● **Short problem**
Please continue the field documentation below from the point where it ends.

● **Source document**
* * * * * * *

Field	Type	Required	Description
`qa_id`	`str`	Yes	Unique identifier for this interaction
`query`	`str`	Yes	User’s question or message
`assistant`	`str`	Yes	Assistant’s response
`ground_truth_assistant`	`str \| None`	No	Expected/ideal response for comparison
`observation`	`str \| None`	No	Additional notes or observations
`agentic`	`dict \| None`	No	Metadata about the interaction
`ground_truth_agentic`	`dict \| None`	No	Expected metadata
`logprobs`	`dict \| None`	No	Log probabilities from the model

Field Details

qa_id

A unique identifier for the interaction within the conversation. Use a consistent naming scheme:

qa_id="q1"           # Simple numbering
qa_id="order-inquiry-001"  # Descriptive naming
qa_id="session123_turn5"   # Session-based

query

The user’s input message or question. This is what the assistant is responding to:

query="What are your business hours?"
query="Can you help me debug this Python code?"
query="Tell me a joke about programming"

assistant

The assistant’s actual response. This is what gets evaluated:

assistant="Our business hours are Monday to Friday, 9 AM to 5 PM EST."

ground_truth_assistant

The expected or ideal response. Used by some metrics for comparison:

ground_truth_assistant="Mon-Fri 9-5 EST"

This is optional but recommended for metrics like Context and Conversational.

observation

Additional context or notes about the interaction:

observation="Customer seems frustrated in this exchange"
observation="This is a follow-up to the previous question"

agentic

Metadata dictionary for storing additional information:

agentic={
    "difficulty": "medium",
    "query_type": "factual",
    "chunk_id": "doc_section_3",
    "turn_number": 2,
}

Used by generators to store query metadata.

* * * * * * *

Dataset excerpt:

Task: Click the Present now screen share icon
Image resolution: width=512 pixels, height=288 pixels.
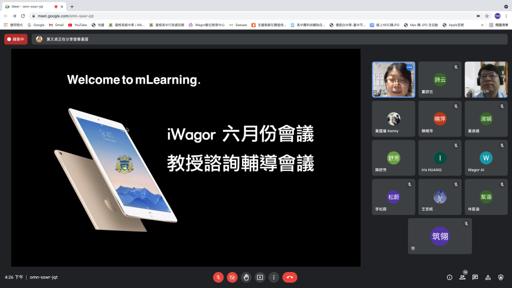Action: [x=260, y=277]
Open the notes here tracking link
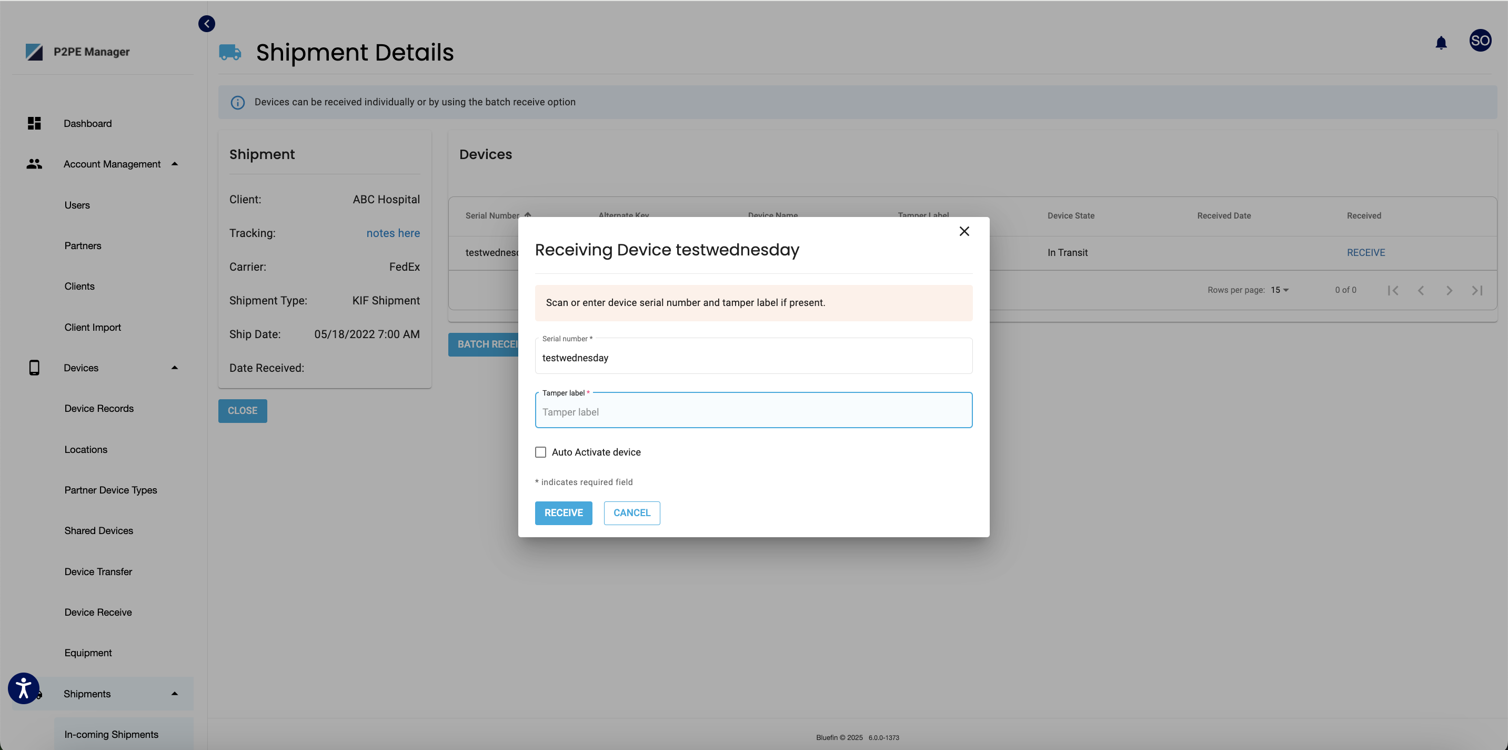Screen dimensions: 1508x750 (x=393, y=233)
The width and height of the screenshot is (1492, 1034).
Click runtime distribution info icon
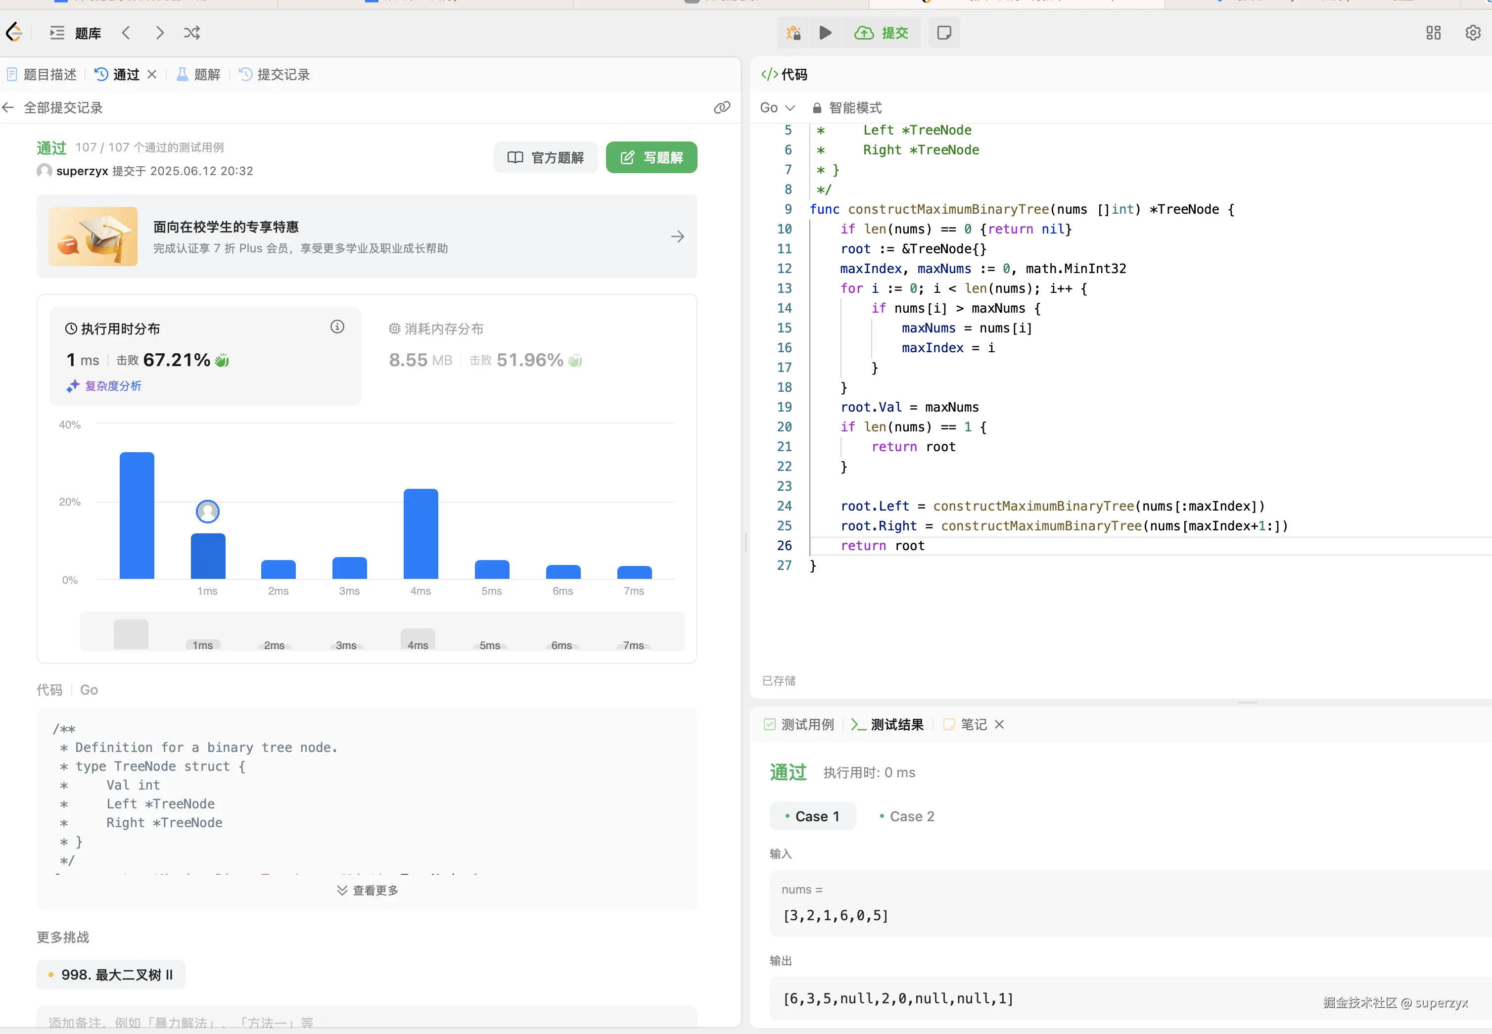click(x=337, y=327)
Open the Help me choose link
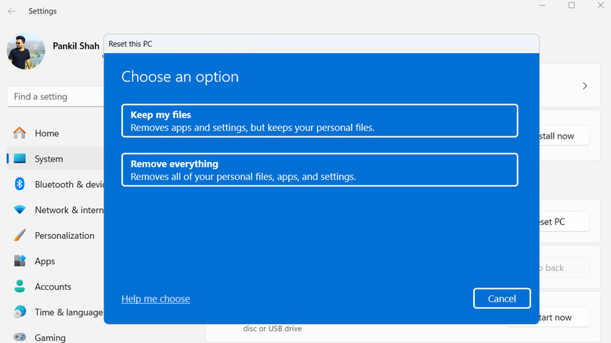 coord(155,298)
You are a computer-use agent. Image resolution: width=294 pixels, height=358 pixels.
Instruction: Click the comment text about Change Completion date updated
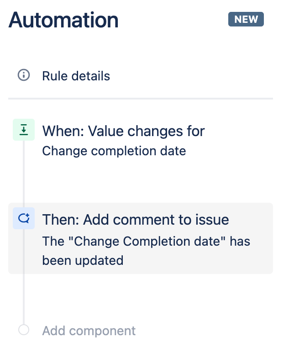(x=146, y=251)
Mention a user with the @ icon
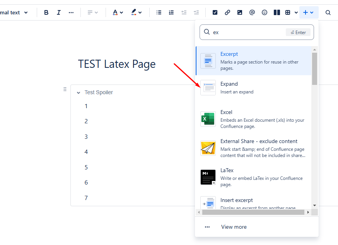Screen dimensions: 338x245 [x=252, y=12]
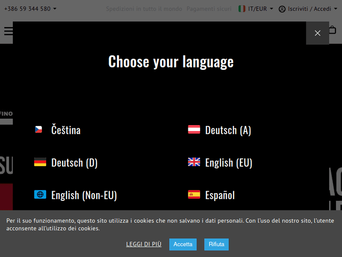Open the IT/EUR language currency selector
This screenshot has height=257, width=342.
(256, 9)
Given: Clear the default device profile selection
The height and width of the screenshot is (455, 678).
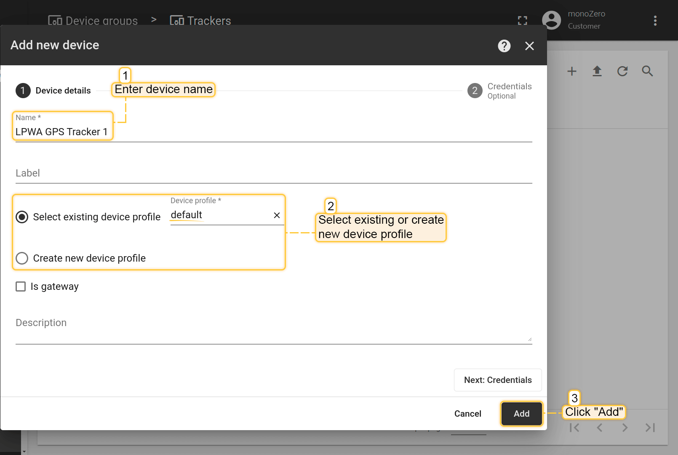Looking at the screenshot, I should tap(277, 215).
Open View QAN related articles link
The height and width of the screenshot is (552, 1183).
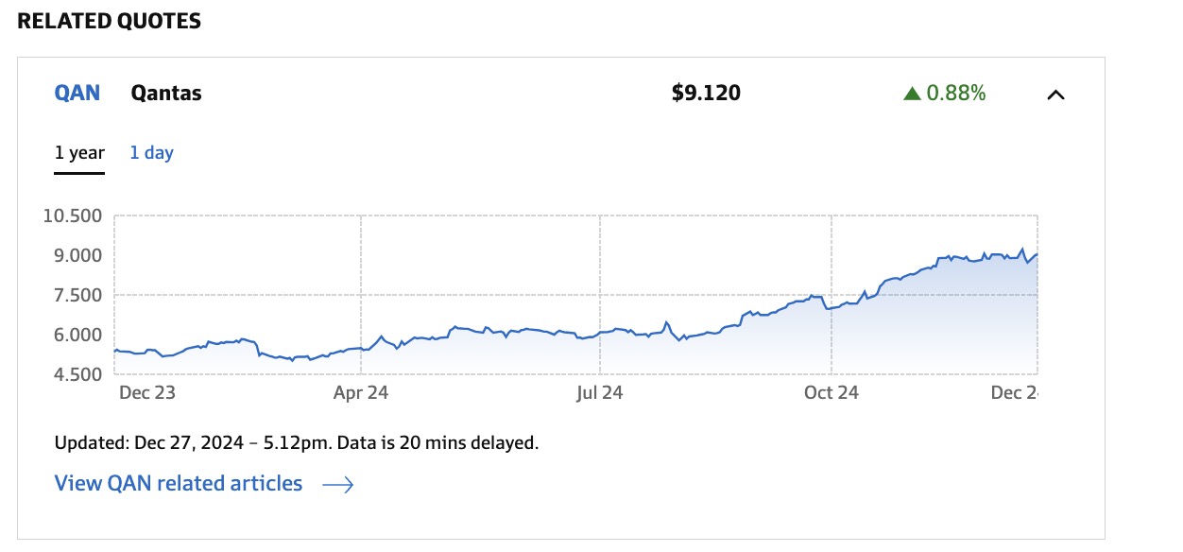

* * * * * * *

● **Result**
logprobs

Log probabilities from the model (if available):

logprobs={
    "tokens": ["The", "capital", "is", "Paris"],
    "token_logprobs": [-0.1, -0.05, -0.02, -0.01],
}

JSON Format

The data structures can be easily serialized to/from JSON:

Dataset JSON

{
  "session_id": "session-123",
  "assistant_id": "my-assistant",
  "language": "english",
  "context": "You are a helpful assistant.",
  "conversation": [
    {
      "qa_id": "q1",
      "query": "What is AI?",
      "assistant": "AI stands for Artificial Intelligence...",
      "ground_truth_assistant": "Artificial Intelligence is...",
      "observation": null,
      "agentic": null,
      "ground_truth_agentic": null,
      "logprobs": null
    }
  ]
}

Loading from JSON

import json
from fair_forge.schemas.common import Dataset

# Load from file
with open('data.json') as f:
    data = json.load(f)

# Validate and create Dataset
dataset = Dataset.model_validate(data)

# Or load multiple datasets
datasets = [Dataset.model_validate(d) for d in data_list]

Saving to JSON

import json
from fair_forge.schemas.common import Dataset

# Convert to dict
data = dataset.model_dump()

# Save to file
with open('output.json', 'w') as f:
    json.dump(data, f, indent=2)

Pydantic Validation

Both Dataset and Batch are Pydantic models with built-in validation:

from pydantic import ValidationError
from fair_forge.schemas.common import Dataset, Batch

# This will raise ValidationError - missing required field
try:
    batch = Batch(query="Hello")  # Missing qa_id and assistant
except ValidationError as e:
    print(e)

# This works - minimal required fields
batch = Batch(
    qa_id="q1",
    query="Hello",
    assistant="Hi there!",
)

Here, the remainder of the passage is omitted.